- [What to work on] Across the whole listing, filter for the string "menu" and copy every line that has it.

- [Data]
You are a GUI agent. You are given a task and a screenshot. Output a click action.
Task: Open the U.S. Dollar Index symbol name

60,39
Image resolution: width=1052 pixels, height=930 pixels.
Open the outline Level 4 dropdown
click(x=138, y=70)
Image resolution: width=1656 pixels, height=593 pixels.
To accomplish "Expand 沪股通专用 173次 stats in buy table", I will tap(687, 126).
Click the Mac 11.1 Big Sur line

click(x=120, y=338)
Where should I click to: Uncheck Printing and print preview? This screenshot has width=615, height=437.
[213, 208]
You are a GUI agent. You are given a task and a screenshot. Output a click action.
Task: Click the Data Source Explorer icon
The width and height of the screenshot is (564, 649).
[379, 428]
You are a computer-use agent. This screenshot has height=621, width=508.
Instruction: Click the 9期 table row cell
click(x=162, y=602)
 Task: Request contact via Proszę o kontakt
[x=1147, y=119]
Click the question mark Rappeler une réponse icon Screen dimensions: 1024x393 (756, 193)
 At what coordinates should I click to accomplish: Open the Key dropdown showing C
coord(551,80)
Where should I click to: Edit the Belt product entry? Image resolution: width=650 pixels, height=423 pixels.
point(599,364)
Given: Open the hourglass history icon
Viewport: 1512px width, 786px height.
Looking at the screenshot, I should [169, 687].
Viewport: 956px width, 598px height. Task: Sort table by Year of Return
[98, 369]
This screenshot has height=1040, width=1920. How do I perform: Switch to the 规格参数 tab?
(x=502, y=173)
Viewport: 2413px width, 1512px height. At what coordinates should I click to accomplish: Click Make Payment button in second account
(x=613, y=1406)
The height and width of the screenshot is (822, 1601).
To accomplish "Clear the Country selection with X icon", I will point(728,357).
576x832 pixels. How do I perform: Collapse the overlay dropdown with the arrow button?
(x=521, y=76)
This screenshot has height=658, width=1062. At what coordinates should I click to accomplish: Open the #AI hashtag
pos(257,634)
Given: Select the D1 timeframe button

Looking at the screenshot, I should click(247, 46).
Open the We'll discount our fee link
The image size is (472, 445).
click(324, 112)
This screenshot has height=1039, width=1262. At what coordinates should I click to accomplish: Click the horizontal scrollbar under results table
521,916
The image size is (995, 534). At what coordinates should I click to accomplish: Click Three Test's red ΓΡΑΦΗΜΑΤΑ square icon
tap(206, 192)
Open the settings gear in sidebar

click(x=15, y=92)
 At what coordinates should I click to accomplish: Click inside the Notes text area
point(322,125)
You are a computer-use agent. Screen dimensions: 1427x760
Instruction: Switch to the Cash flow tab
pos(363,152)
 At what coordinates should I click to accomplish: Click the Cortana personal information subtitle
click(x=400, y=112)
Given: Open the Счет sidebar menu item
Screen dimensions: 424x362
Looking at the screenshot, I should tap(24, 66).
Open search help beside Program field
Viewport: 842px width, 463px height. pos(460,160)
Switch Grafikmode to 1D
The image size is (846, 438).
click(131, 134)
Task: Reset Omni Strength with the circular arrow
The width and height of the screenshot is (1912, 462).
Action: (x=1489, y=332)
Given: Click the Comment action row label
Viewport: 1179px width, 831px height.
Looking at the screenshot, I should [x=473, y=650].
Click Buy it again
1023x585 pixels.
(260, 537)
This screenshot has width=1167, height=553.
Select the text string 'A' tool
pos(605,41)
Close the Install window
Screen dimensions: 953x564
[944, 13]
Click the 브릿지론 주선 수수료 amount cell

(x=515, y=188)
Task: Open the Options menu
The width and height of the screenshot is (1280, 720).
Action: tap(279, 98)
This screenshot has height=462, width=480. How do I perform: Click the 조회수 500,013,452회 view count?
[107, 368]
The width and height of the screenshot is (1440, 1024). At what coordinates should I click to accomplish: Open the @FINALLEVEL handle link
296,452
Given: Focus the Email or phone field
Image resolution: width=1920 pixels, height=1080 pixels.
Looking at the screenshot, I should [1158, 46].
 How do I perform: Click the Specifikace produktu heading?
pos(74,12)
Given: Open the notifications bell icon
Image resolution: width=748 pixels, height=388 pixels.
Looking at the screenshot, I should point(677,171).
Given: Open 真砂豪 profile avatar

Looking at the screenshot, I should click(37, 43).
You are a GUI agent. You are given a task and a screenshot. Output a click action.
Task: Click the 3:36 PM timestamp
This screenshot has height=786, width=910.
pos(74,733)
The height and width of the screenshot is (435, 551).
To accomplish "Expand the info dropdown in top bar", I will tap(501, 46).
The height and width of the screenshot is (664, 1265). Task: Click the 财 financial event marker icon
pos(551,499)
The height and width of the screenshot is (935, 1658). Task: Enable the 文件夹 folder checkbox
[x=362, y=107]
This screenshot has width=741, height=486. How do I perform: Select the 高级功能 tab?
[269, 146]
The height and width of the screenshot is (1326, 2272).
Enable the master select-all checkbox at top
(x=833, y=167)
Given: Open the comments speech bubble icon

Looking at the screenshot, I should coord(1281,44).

- [Answer area]
Given: Open the Счет sidebar menu item
Task: Open the Options menu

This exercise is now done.